Today, January 8th, This Day in Twilight Zone History celebrates the 1960 premiere of "Third From the Sun."
Fritz Weaver, Joe Maross and Edward Andrews (all of whom would return in future TZ episodes) star as citizens on the brink of a nuclear holocaust. Weaver plays nuclear engineer William Sturka, a family man with a wife (Lori March) and a daughter (Denise Alexander) who's secretly planning an escape to another planet safe from annihilation. His co-conspirator is Jerry Riden (Maross), who will pilot the ship. Complicating the plan is snooping company executive Carling (Andrews), who's in charge of keeping his employees bound to the company – even if they're soon blown to bits.

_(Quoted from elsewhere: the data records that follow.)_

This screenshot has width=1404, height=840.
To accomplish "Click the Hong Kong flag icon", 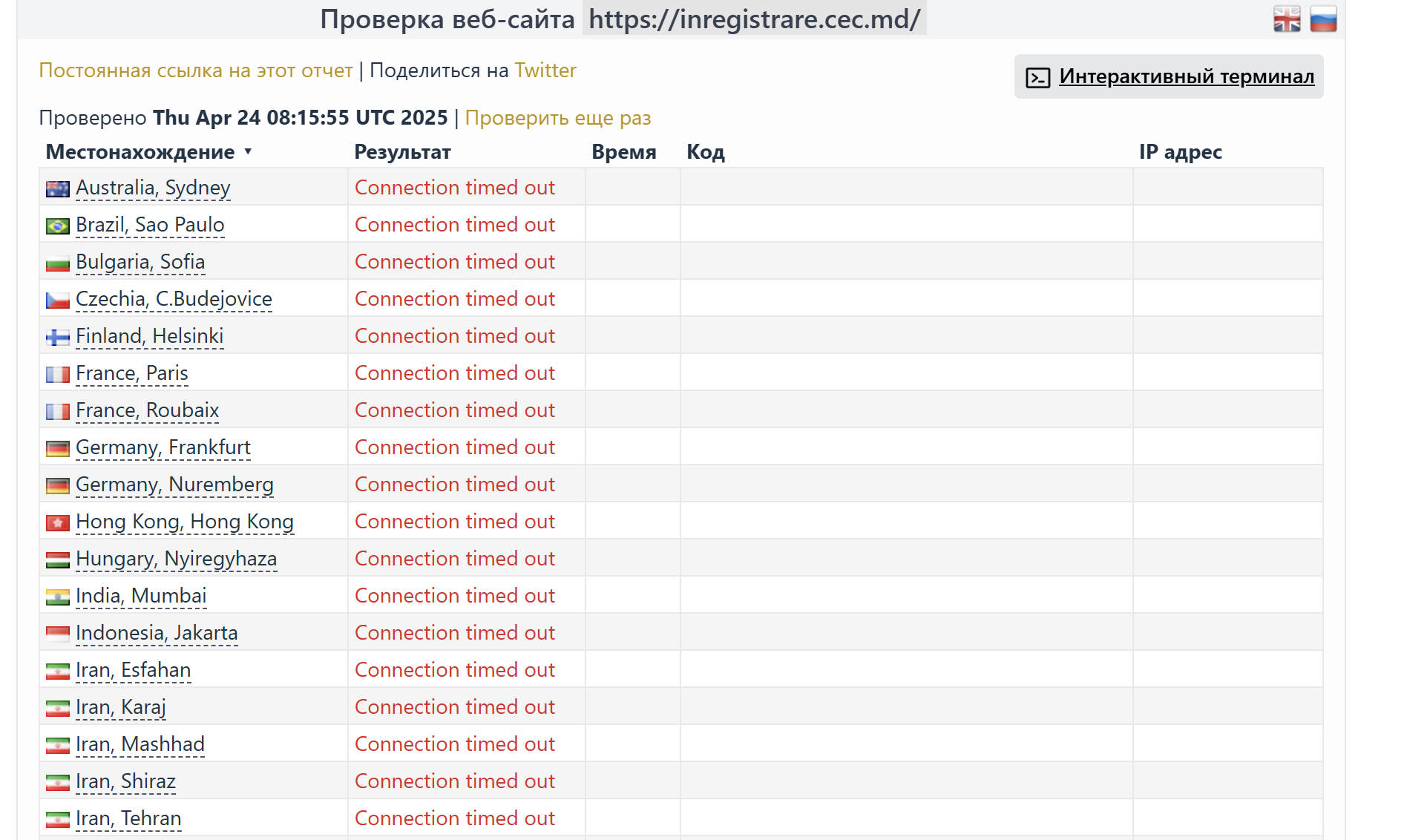I will click(58, 523).
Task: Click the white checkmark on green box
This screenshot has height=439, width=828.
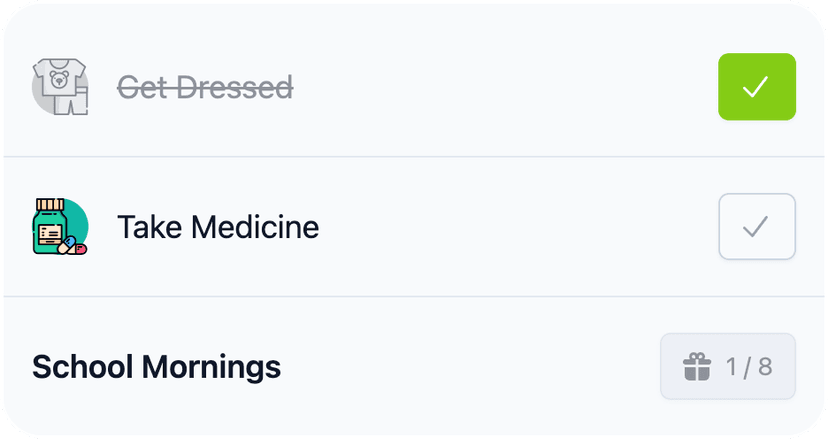Action: pos(756,87)
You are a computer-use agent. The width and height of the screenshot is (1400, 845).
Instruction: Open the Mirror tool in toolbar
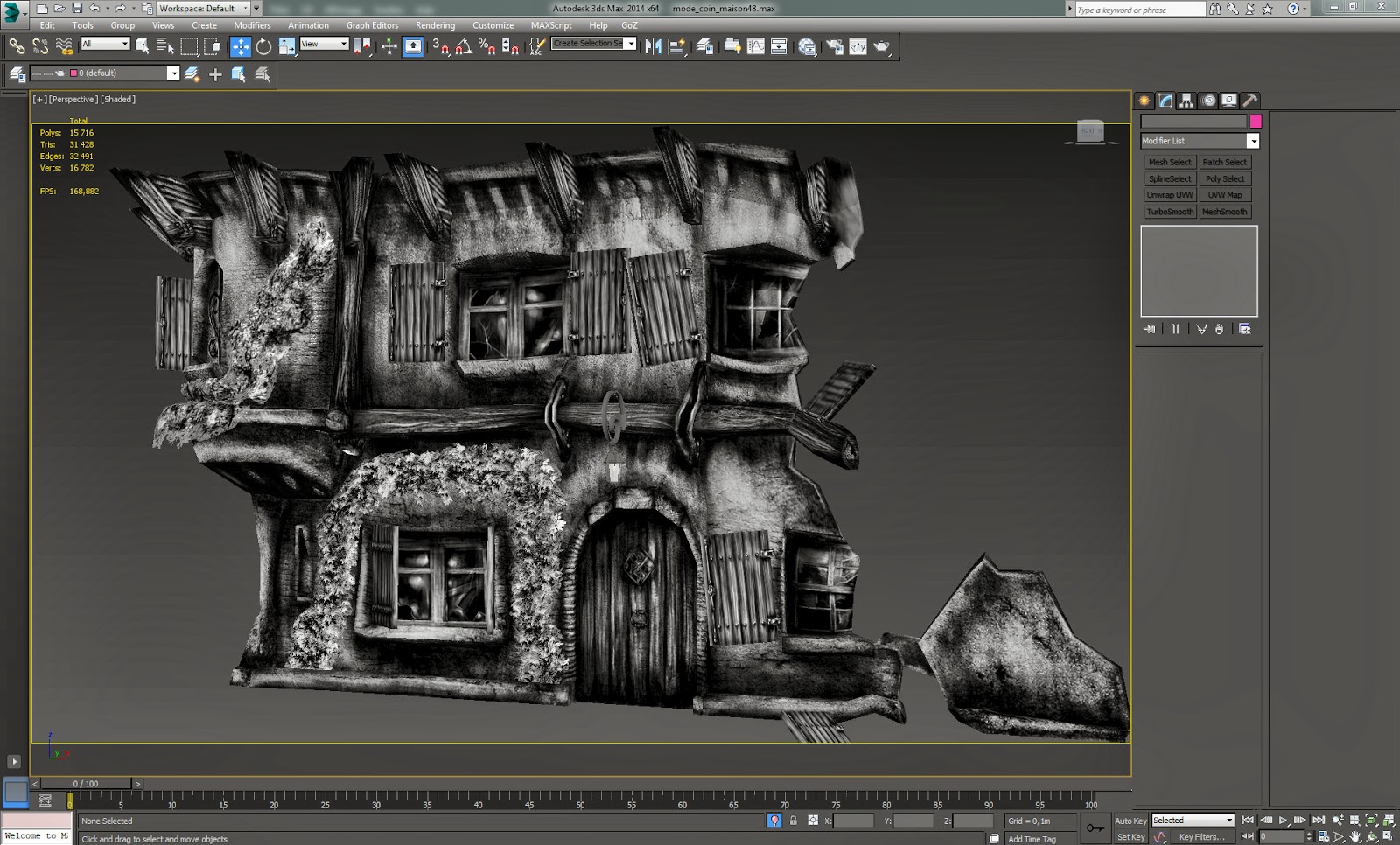[x=653, y=46]
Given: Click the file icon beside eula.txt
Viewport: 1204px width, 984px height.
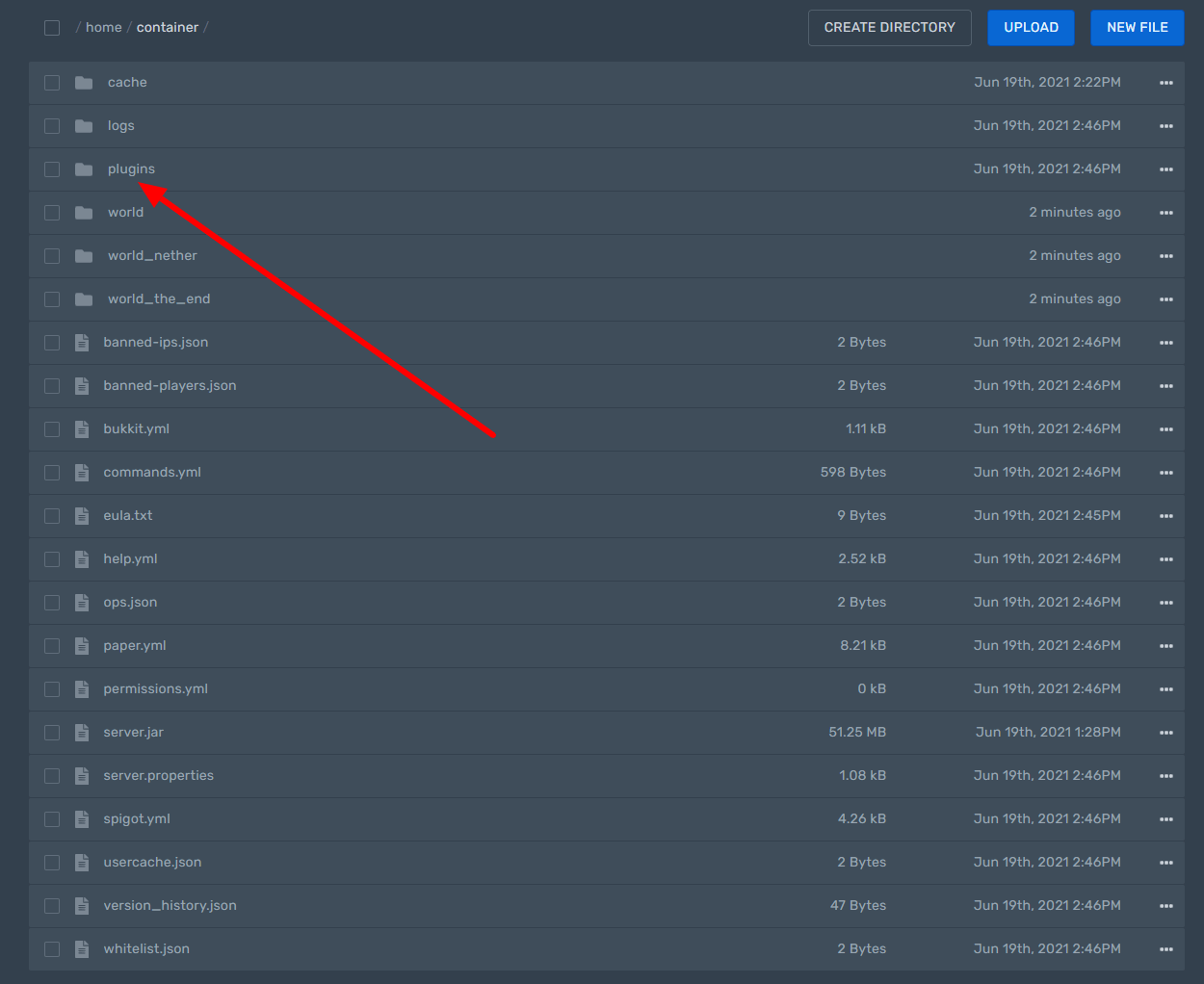Looking at the screenshot, I should coord(82,516).
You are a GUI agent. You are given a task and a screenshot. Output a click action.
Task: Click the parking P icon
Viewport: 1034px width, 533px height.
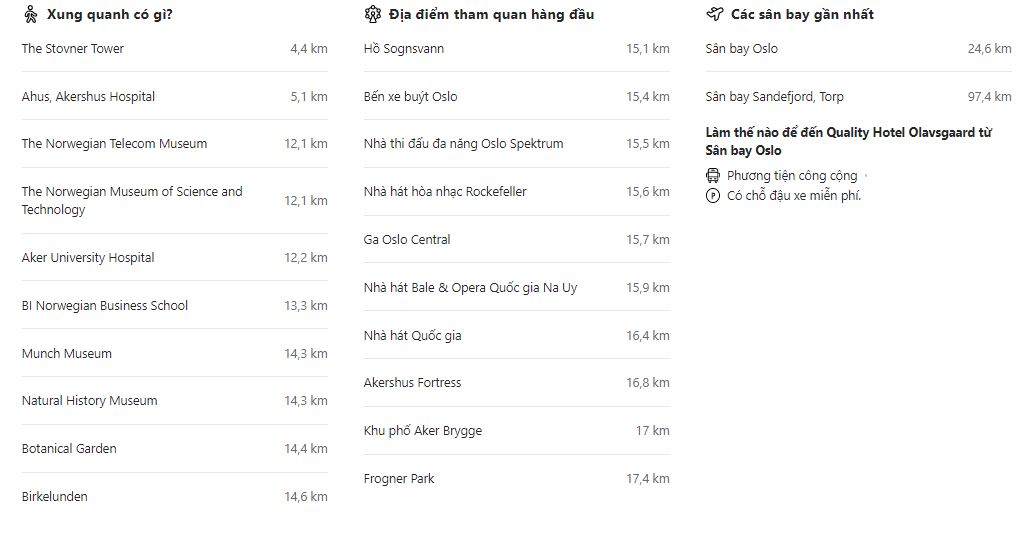[713, 195]
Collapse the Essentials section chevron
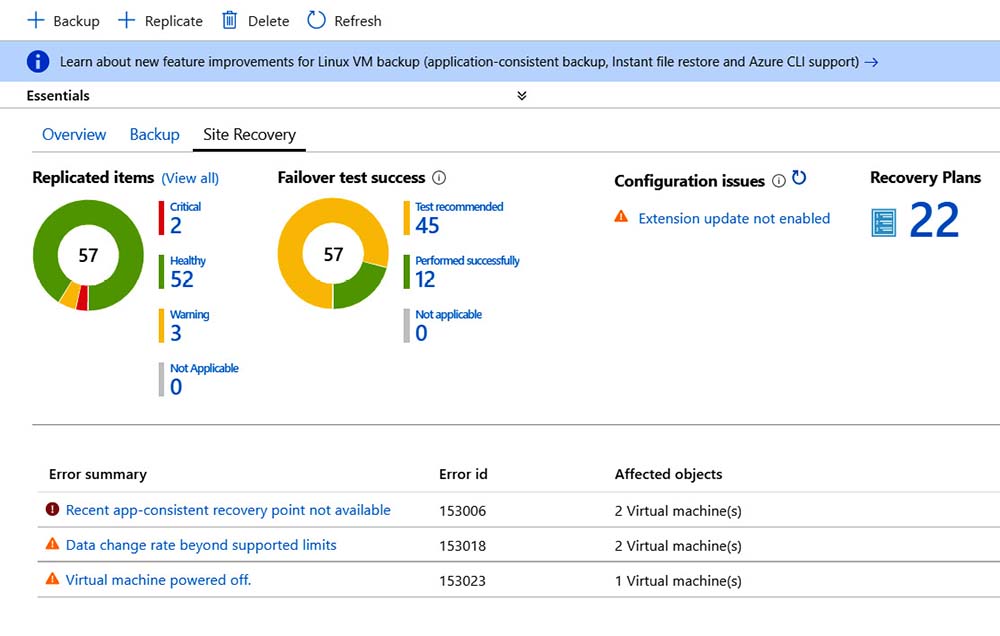The width and height of the screenshot is (1000, 636). pos(521,96)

As early as the first season, Rod Serling was keen on stories about the threat of nuclear war, so he was naturally drawn to this Richard Matheson short story, which he adapted. This was a major topic for Hollywood in the late 1950s. There is no doubt that Serling saw all the latest movies (he screened them in his home for a group of friends) and he had just seen Stanley Kramer's stunning anti-nuke film On the Beach when The Twilight Zone debuted that fall of 1959.
"Third From the Sun" builds its tension very slowly, focusing on what appears to be a normal American family – but the stakes are very high, and this excellent episode builds to a classic Twilight Zone twist.
So as we once again face threats of nuclear war, let us toast one of the classic TZ episodes that brought it vividly to our attention that there are no winners in such a conflagration and that the only form of escape is to move to another planet, whether in real life or The Twilight Zone.